Псковские летописи, написанные с подкупающей простотой, служат украшением древнерусской словесности, а сам этот город — украшением России.
Упустив князя Дмитрия, татары на Волоке захватили иную добычу — толпы беженцев из Переяславского княжества. С этой добычей они тем же зимним путём — по Шоше, Волге и Нерли Волжской — вернулись в Переяславль. Трудно представить себе, сколько замёрзших или зарубленных татарами людей осталось лежать на этой страшной дороге...

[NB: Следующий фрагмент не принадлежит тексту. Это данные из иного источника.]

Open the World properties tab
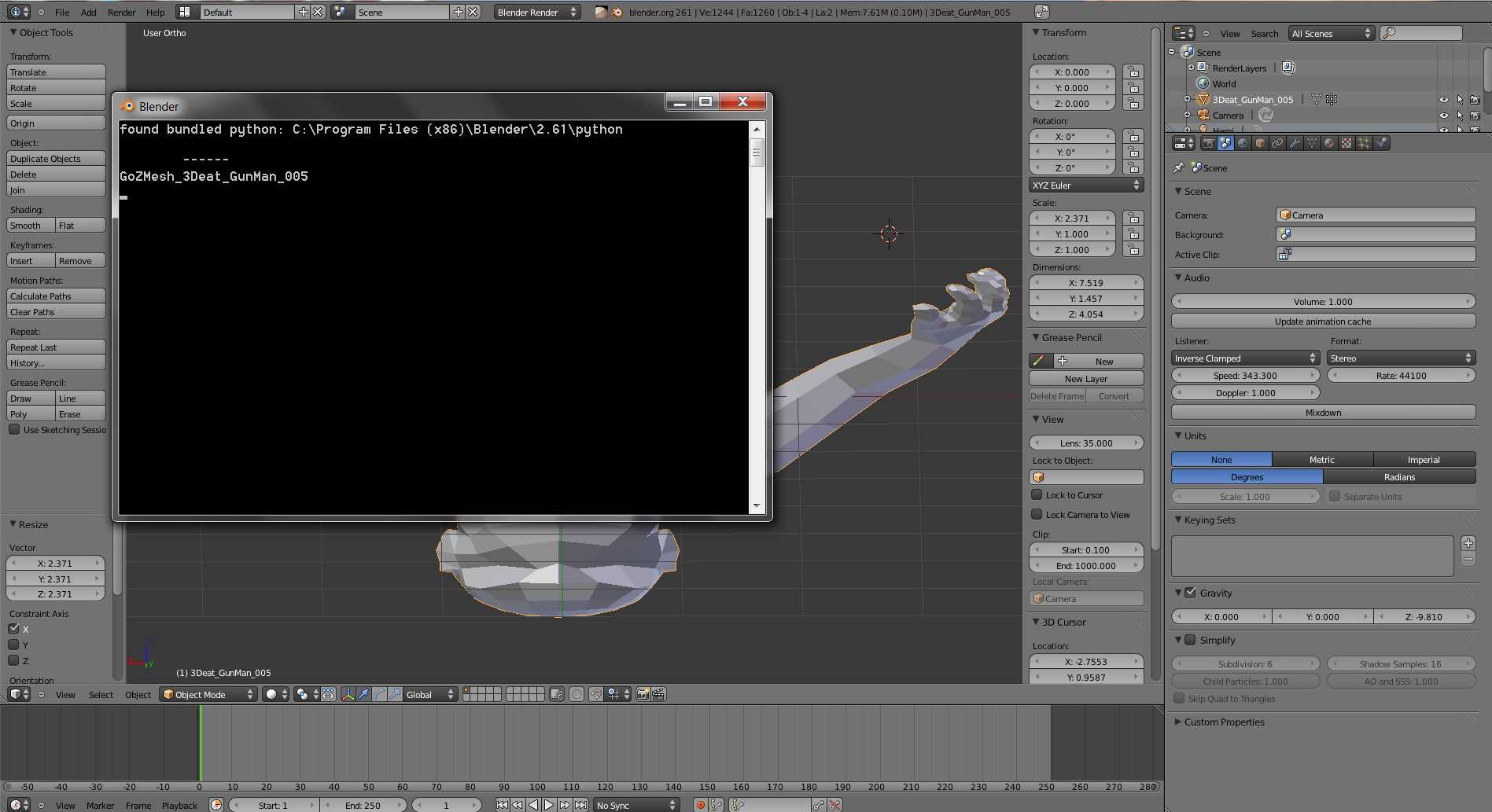Viewport: 1492px width, 812px height. point(1243,142)
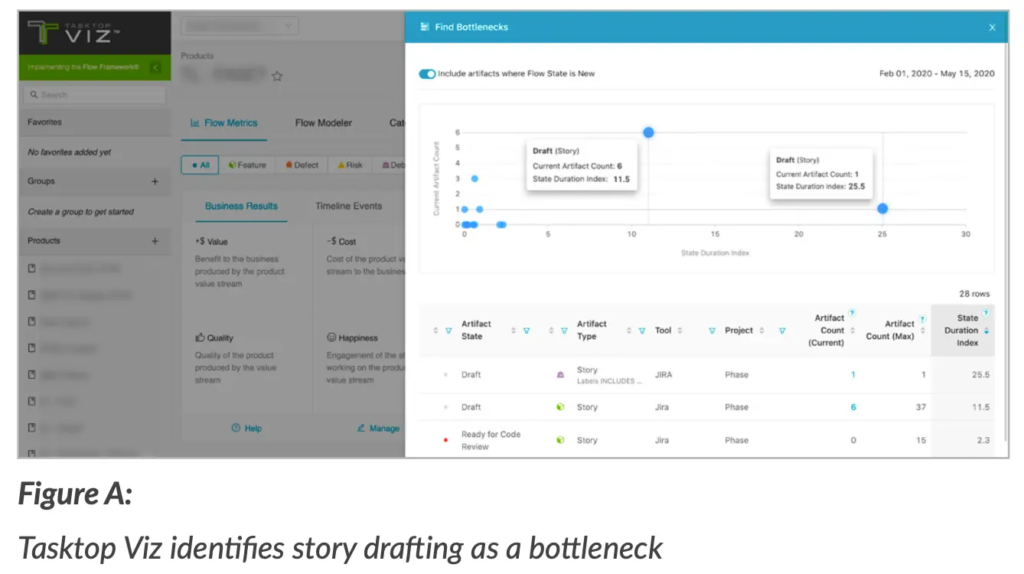The width and height of the screenshot is (1024, 574).
Task: Click the Artifact State column filter icon
Action: (526, 331)
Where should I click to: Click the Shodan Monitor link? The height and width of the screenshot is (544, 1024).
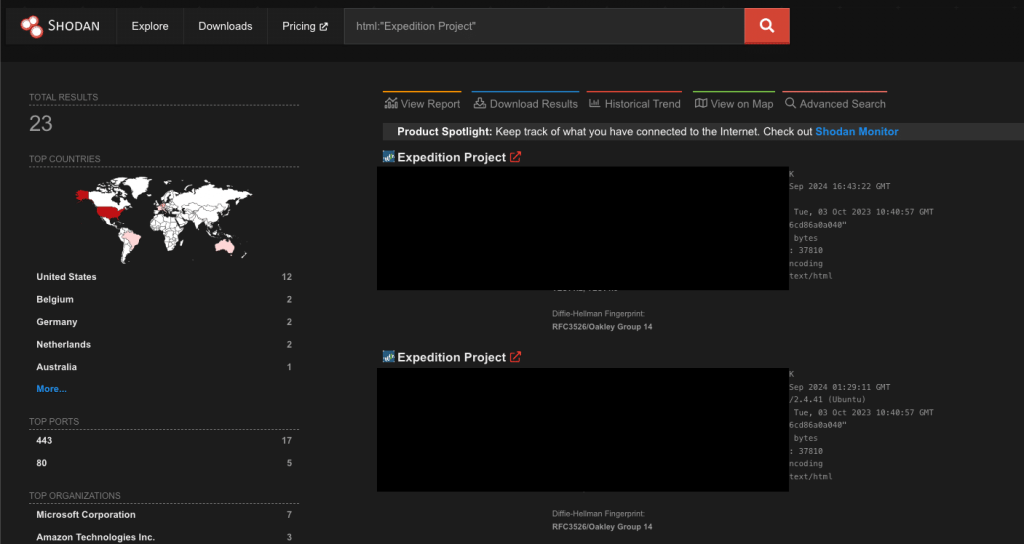point(856,131)
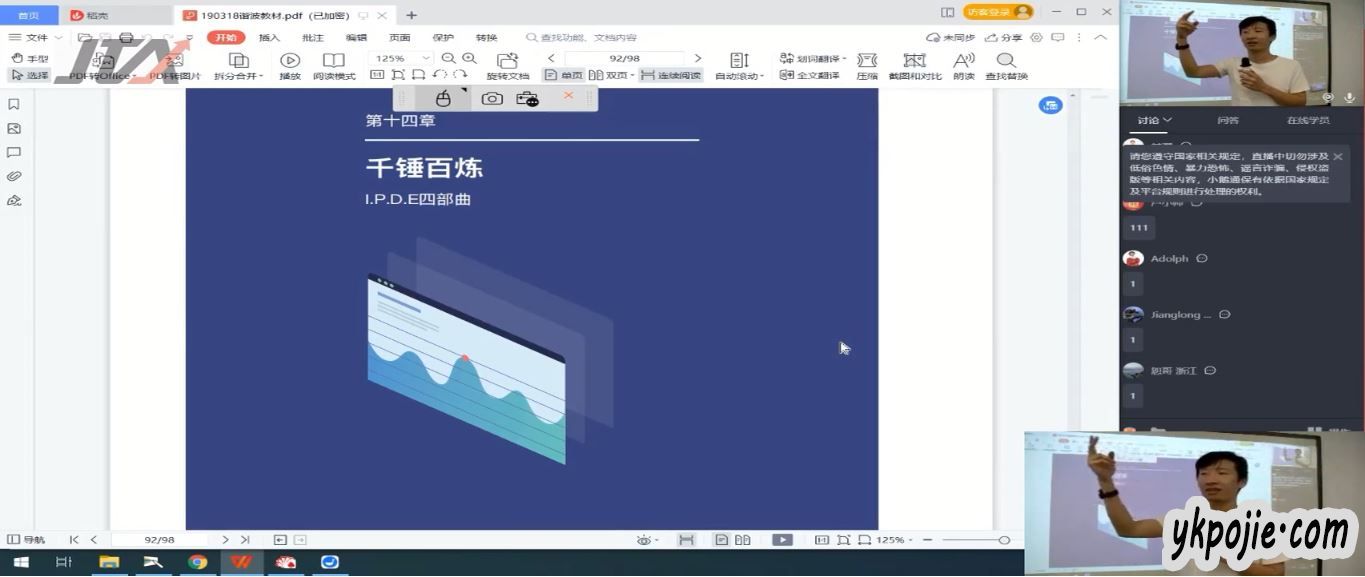1365x577 pixels.
Task: Click the camera screenshot icon in floating toolbar
Action: coord(492,98)
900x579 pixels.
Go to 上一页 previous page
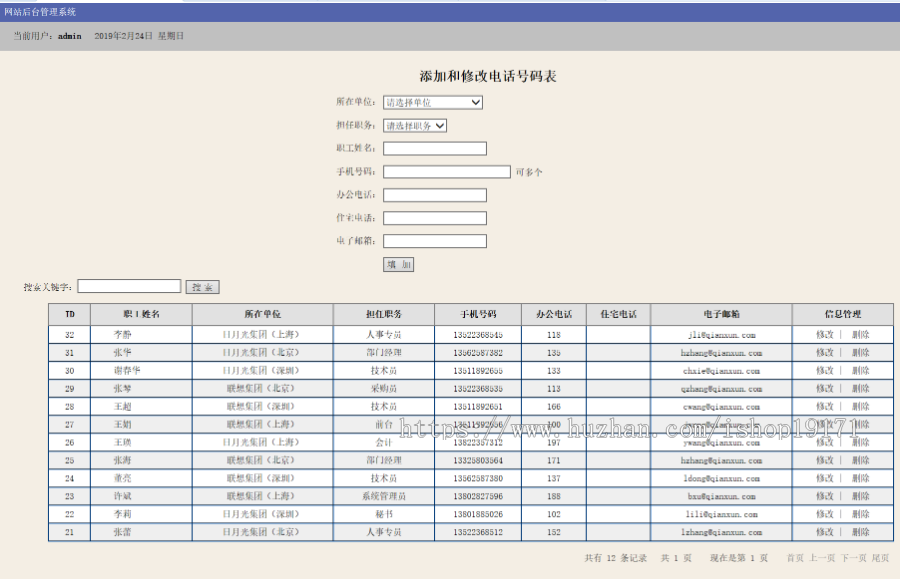point(820,559)
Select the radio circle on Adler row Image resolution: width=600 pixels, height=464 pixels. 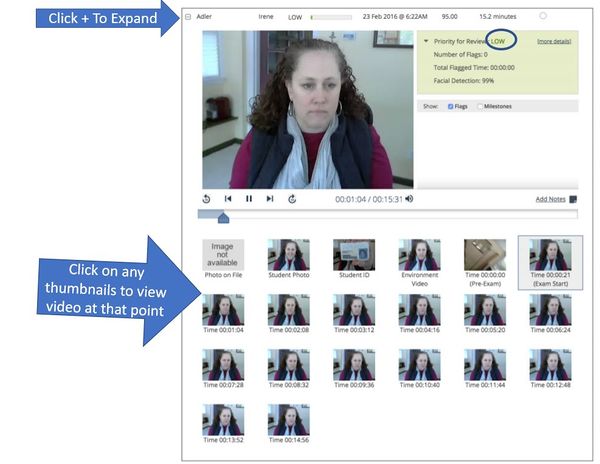[543, 16]
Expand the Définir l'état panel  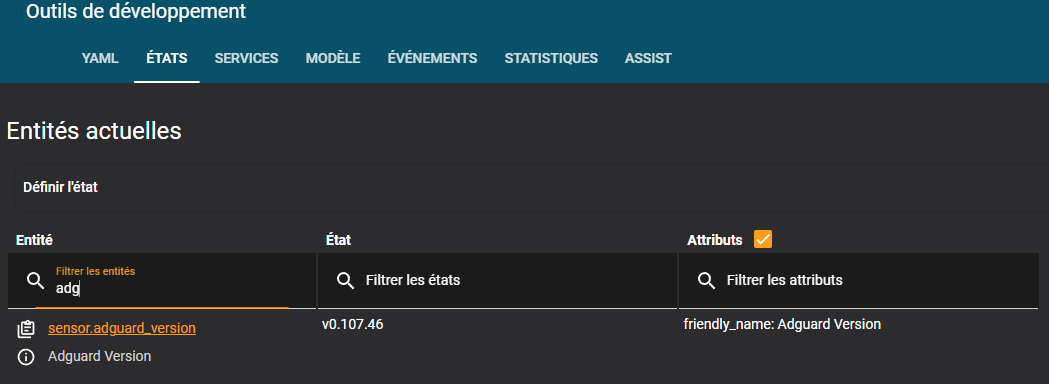(532, 187)

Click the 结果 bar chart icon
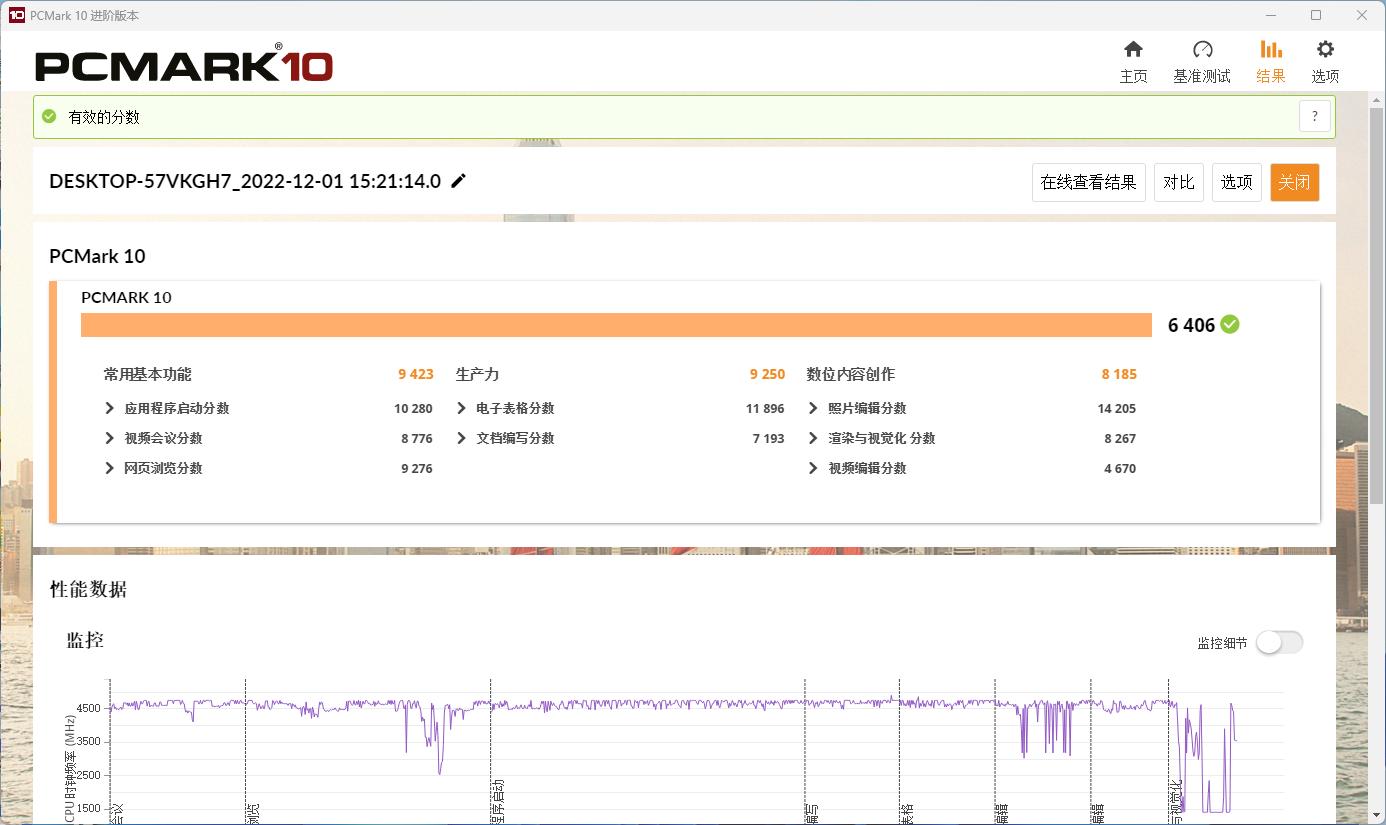tap(1270, 47)
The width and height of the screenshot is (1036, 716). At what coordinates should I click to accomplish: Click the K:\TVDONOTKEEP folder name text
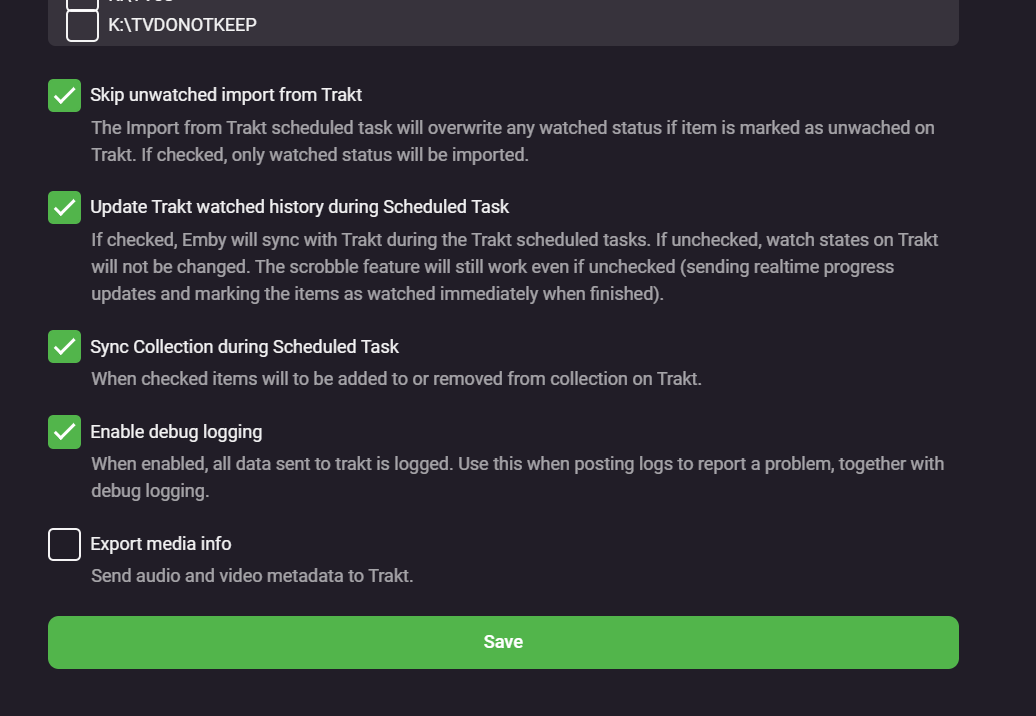pyautogui.click(x=182, y=24)
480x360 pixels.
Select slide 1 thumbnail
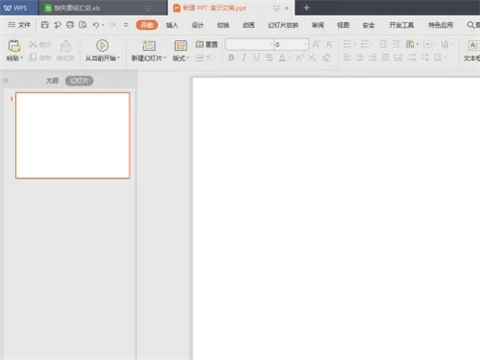pyautogui.click(x=73, y=135)
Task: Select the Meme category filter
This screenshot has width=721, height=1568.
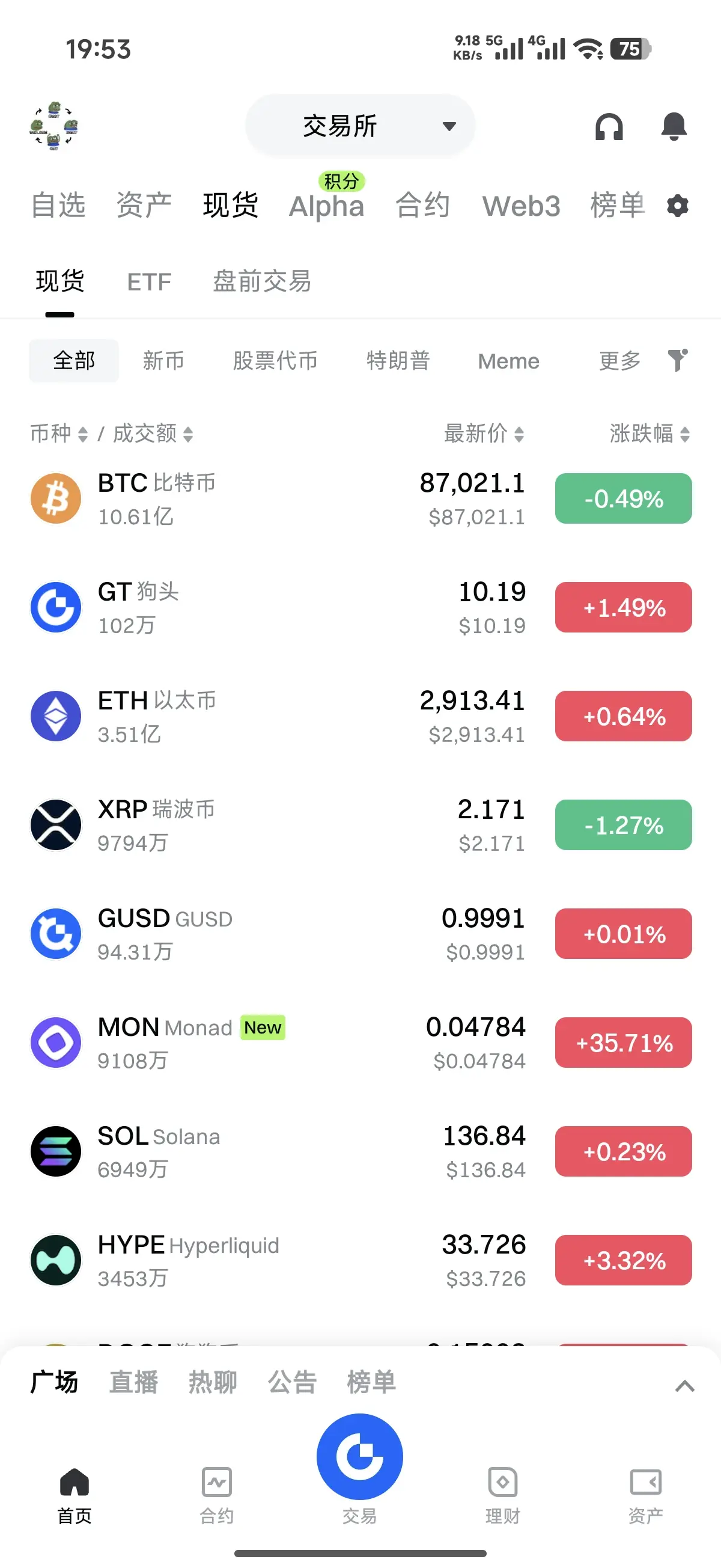Action: point(509,361)
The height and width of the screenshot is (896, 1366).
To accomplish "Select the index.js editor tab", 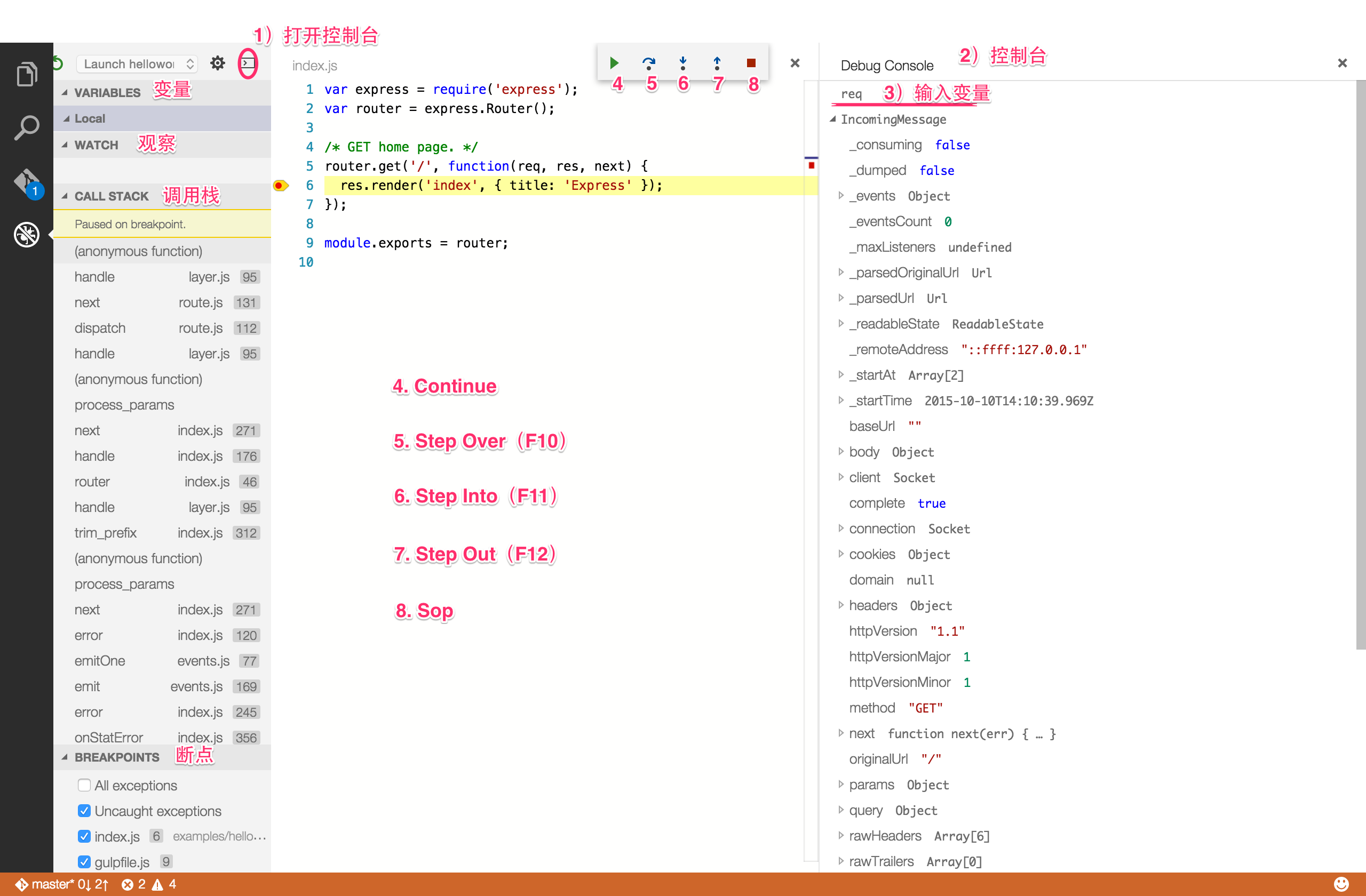I will (314, 66).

Впрочем, татары не для того брали пленных, чтобы принести их в жертву русской зиме. Вероятно, они оставили добычу первой части похода в Переяславле. Город был по-прежнему пуст. Не задерживаясь более на Руси, степняки двинулись в обратный путь. Увлекательное приключение закончилось. Кочевников терпеливо ждали их неторопливые овцы и скрипучие кибитки под широким небом степей...
Осмысление бессмыслицы...
Придя на великое княжение Владимирское в 1294 году, Андрей Городецкий до самой своей кончины в 1304 году сохранял за собой эту позицию. Конечно, забот у великого князя хватало. И всё же только теперь у Андрея появились свободное время и потребность осмыслить происшедшее. Позади — 13 лет непрерывной борьбы, горы трупов и могила брата. Чего ради он вёл эту смертельную игру? Стоила ли достигнутая цель затраченных усилий?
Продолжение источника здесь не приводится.